● **Document segment**
━━━━━━━━━━━━━━━━━━━━━━━━━━━━━━

Slaveowners saw perfectly well after the first generation actually born in captivity that all of their ideas of physical and intellectual inate inferiority were bogus: they saw African children grow at precisely the same rate physically and mentally as their own white offspring! Yet this did not debunk this myth.
In my graduate work, George M. Frederickson's "Black Image in the White Mind" is the most important simple component of my intellectual development. GMF holds that white people were simultaneously able to claim that Blacks were "passive" and "agressive", "stupid" and "crafty" as well! One is able to substitute "Jews" or "Catholics" or "Arabs" or "the French" or any other group differentiated as "other" to see this concept in action.
Lincoln was an heir of the Revolution, but Washington and Jefferson were its apostles. All three groped as a blind man without a stick on the issue of slavery. Lincoln was not a deep philosopher, by his own definition, simply a country lawyer. But what a great country lawyer he was! {Actually, corporate railroad lawyer might be more apt than country lawyer.) Whether as a war effort or due to some conversion very late in his unfortunately too short life, Lincoln did effect the freedom of the slaves. However, it was the Radical Republican Congress that completed the task he began. There were still slaves in Maryland and Kentucky when Lincoln was assassinated.
Take away Lincoln's halo. He was not a saint, but he was the most single effective US president to date and his efforts to end the war brought about Emancipation and a unified nation from Maine to California. God bles him for that.

━━━━━━━━━━━━━━━━━━━━━━━━━━━━━━

● **Data excerpt**

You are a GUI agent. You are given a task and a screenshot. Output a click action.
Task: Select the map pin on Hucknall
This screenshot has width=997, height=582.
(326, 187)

━━━━━━━━━━━━━━━━━━━━━━━━━━━━━━

● **Requirements**
From the text on slavery and Lincoln, answer each briefly:
(a) Which book does the writer call the most important component of their intellectual development?
(b) Which body completed the task Lincoln began?
(c) In which two states were there still slaves when Lincoln was assassinated?

● **Written solution**
(a) George M. Frederickson's "Black Image in the White Mind"
(b) The Radical Republican Congress
(c) Maryland and Kentucky